Stored data entries:

^^^^

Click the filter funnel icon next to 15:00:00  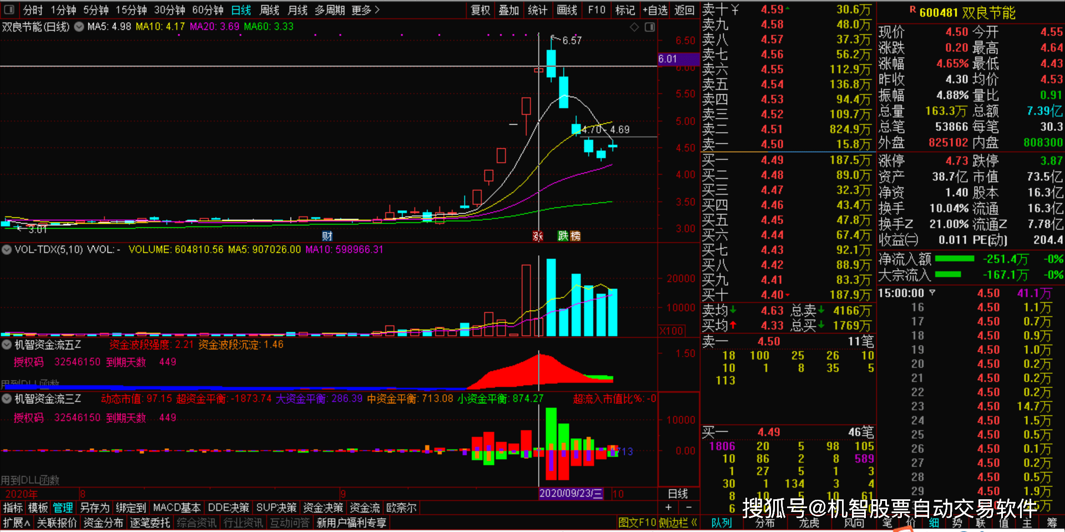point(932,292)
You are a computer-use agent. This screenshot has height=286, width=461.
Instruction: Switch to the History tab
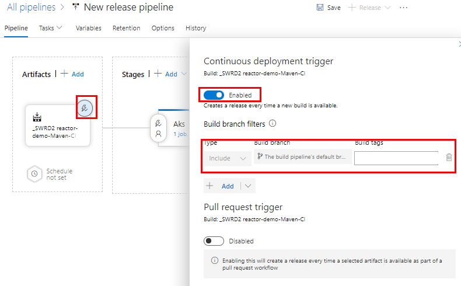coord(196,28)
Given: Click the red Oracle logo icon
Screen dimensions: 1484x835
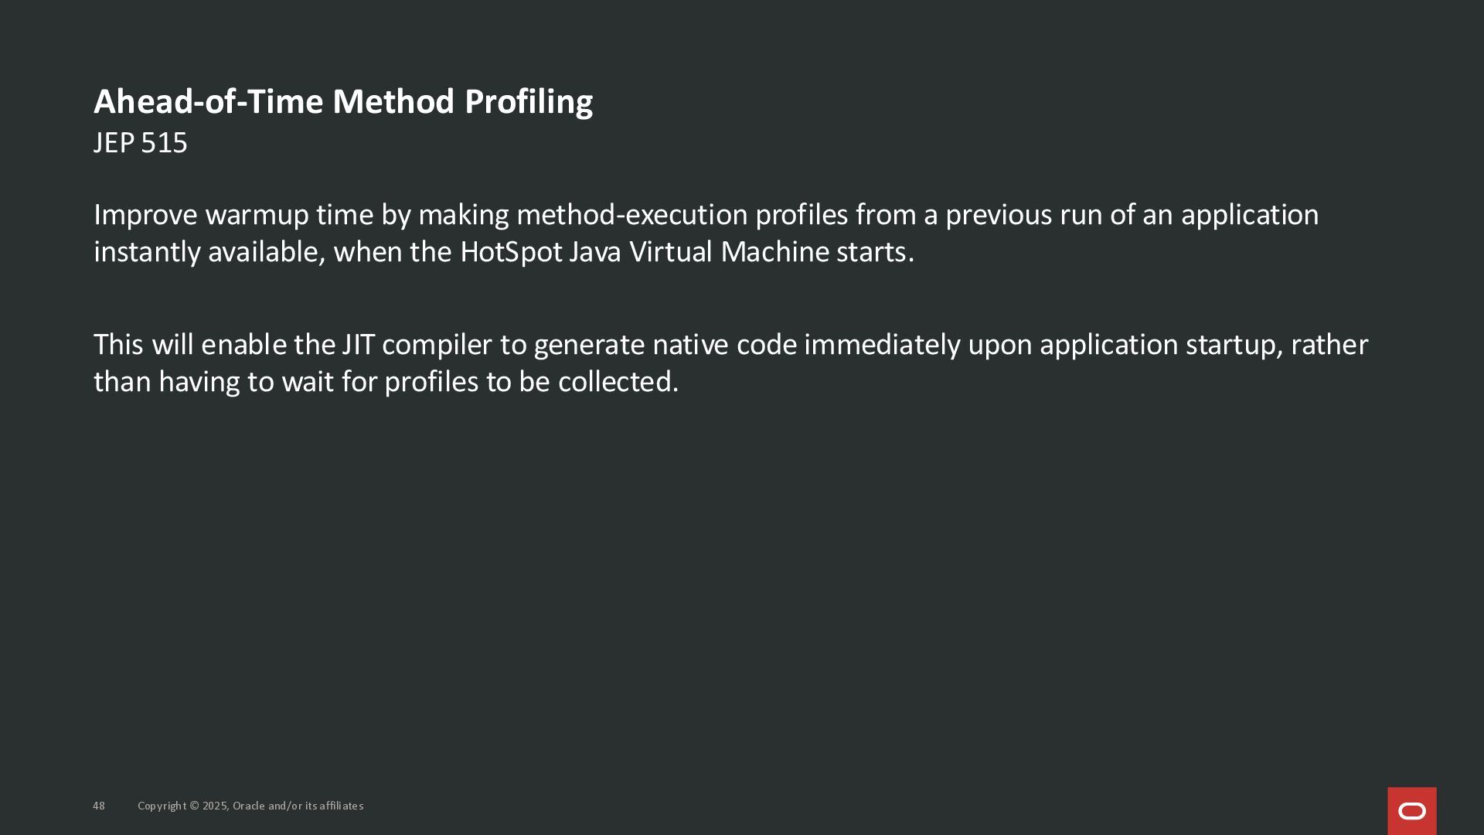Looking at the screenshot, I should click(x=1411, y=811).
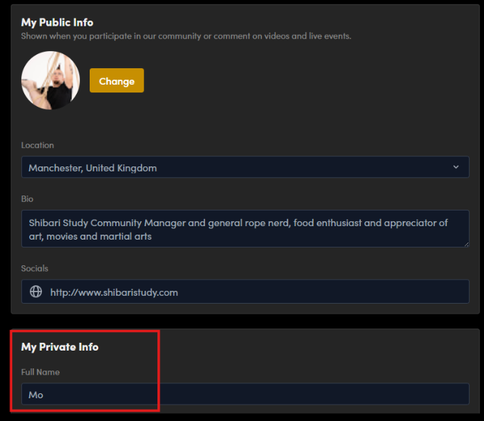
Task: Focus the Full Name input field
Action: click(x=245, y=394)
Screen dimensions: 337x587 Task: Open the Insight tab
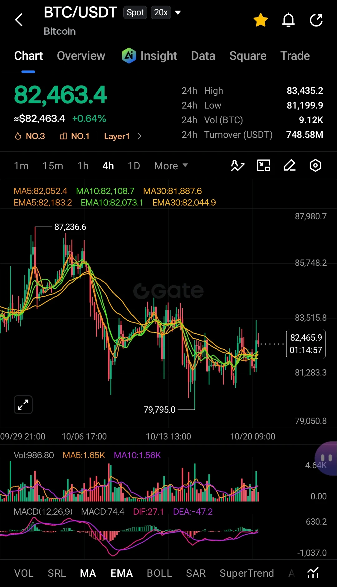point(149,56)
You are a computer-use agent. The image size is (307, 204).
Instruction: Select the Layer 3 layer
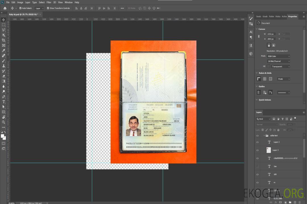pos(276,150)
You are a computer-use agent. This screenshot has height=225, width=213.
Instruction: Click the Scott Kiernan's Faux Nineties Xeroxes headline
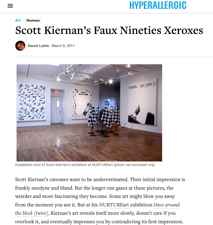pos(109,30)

^^^^

# [Problem to work on]
How many lines in the rows above contain the word "Task"? Reply with only the number.

# [Response]
2